Hunger hormone ghrelin causes comfort eating
You might grab a pack of biscuits, pastries or chocolates under stress. Don’t worry, such habits are normal as a hunger hormone ghrelin in our body causes comfort eating.
“The popular media and personal anecdotes are rich with examples of stress-induced eating of calorically dense comfort foods. Such behavioral reactions likely contribute to the increased prevalence of obesity in humans experiencing chronic stress or atypical depression.”—Lead Author Dr Jeffrey Zigman.
The US based researchers delineated the levels of ghreline surge during long hours of stressful situations and consequently, drive people into consuming more of unhealthy eatables.
An experiment was executed by the scientists where the eating habits of mice, under excess stress, were monitored.

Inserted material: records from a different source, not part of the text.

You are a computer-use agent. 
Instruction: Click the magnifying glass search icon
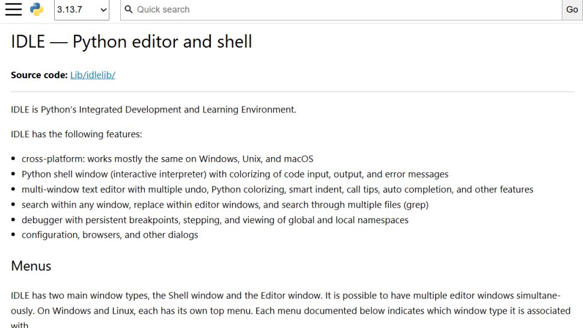coord(129,9)
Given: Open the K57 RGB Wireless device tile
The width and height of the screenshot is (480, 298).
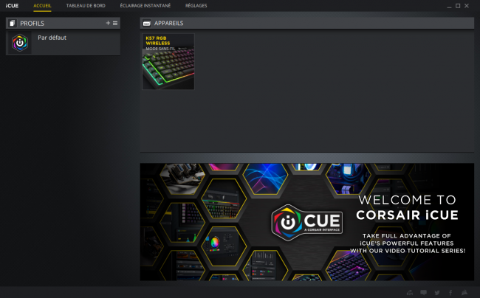Looking at the screenshot, I should [168, 61].
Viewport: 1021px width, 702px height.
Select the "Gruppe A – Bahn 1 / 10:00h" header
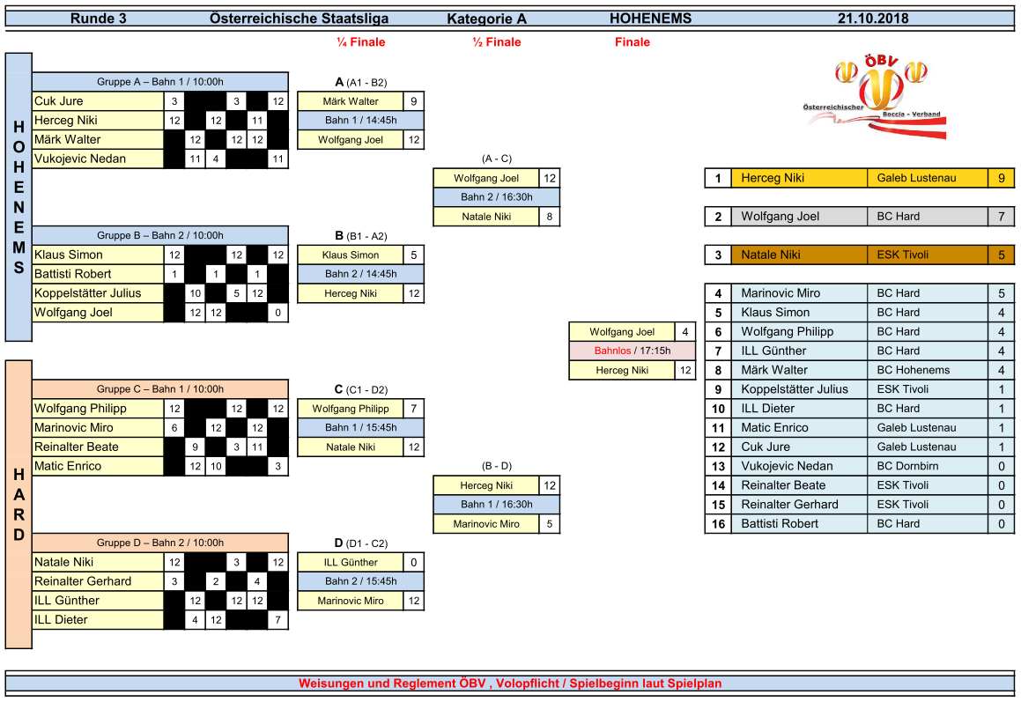(160, 82)
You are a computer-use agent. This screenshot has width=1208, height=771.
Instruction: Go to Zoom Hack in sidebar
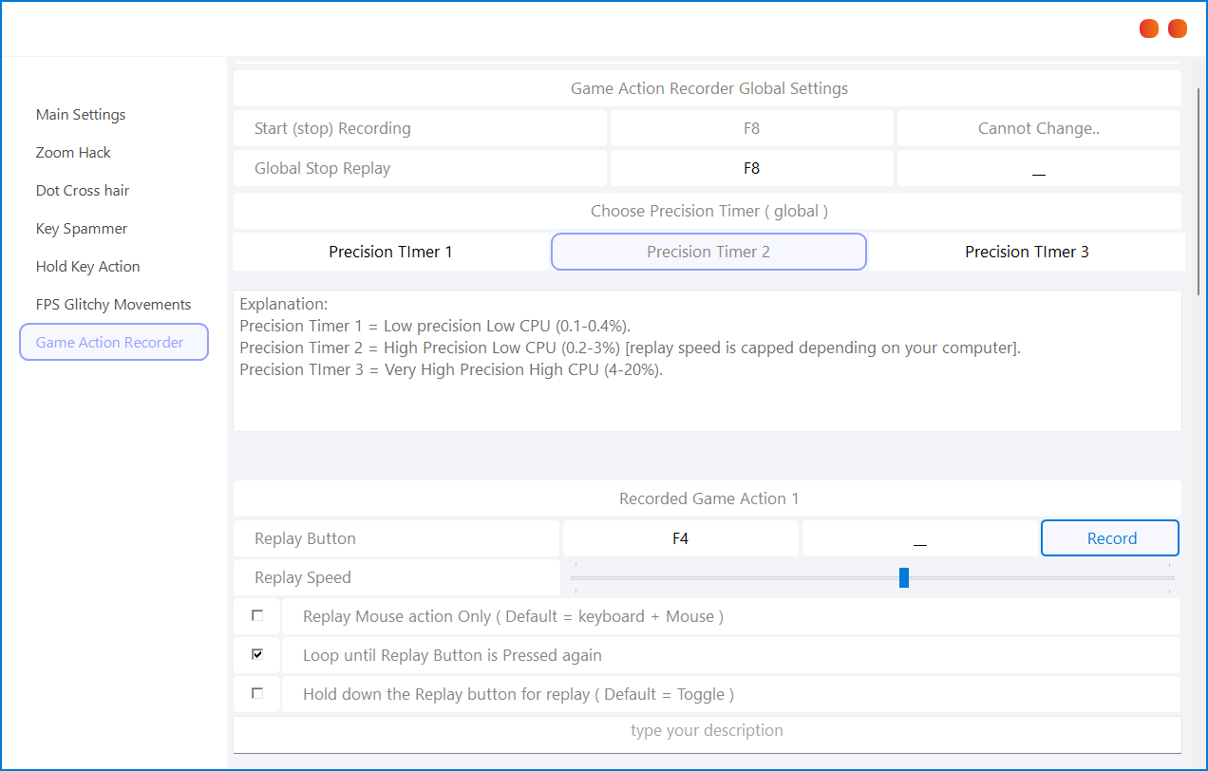point(73,153)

Later, examiners concluded that “the ghrelin levels of mice exposed to a variety of stressful situations who had free access to comforting chow.”
Lead author Dr Jeffrey Zigman said, “Many people when stressed turn to high calorie ‘comfort foods’. In our study, stress-induced food-reward behavior was dependent on signaling by the hormone ghrelin.”
In addition, examining such behaviors would result in growth medicines that can control such human behavior.
“Insight into this could provide new targets for the development of drugs to curb this potentially detrimental behavior,” added Zigman.
Too much stress leads to obesity
Apart from inciting comfort eating, too much of anxiety also leads to obesity.
Palpably, mental pressure causes people to eat more than they generally do and this makes them over-weight. As mentioned in the report, nearly half of the British adults are plump and one in five is obese.
“The popular media and personal anecdotes are rich with examples of stress-induced eating of calorically dense comfort foods. Such behavioral reactions likely contribute to the increased prevalence of obesity in humans experiencing chronic stress or atypical depression,” said Zigman.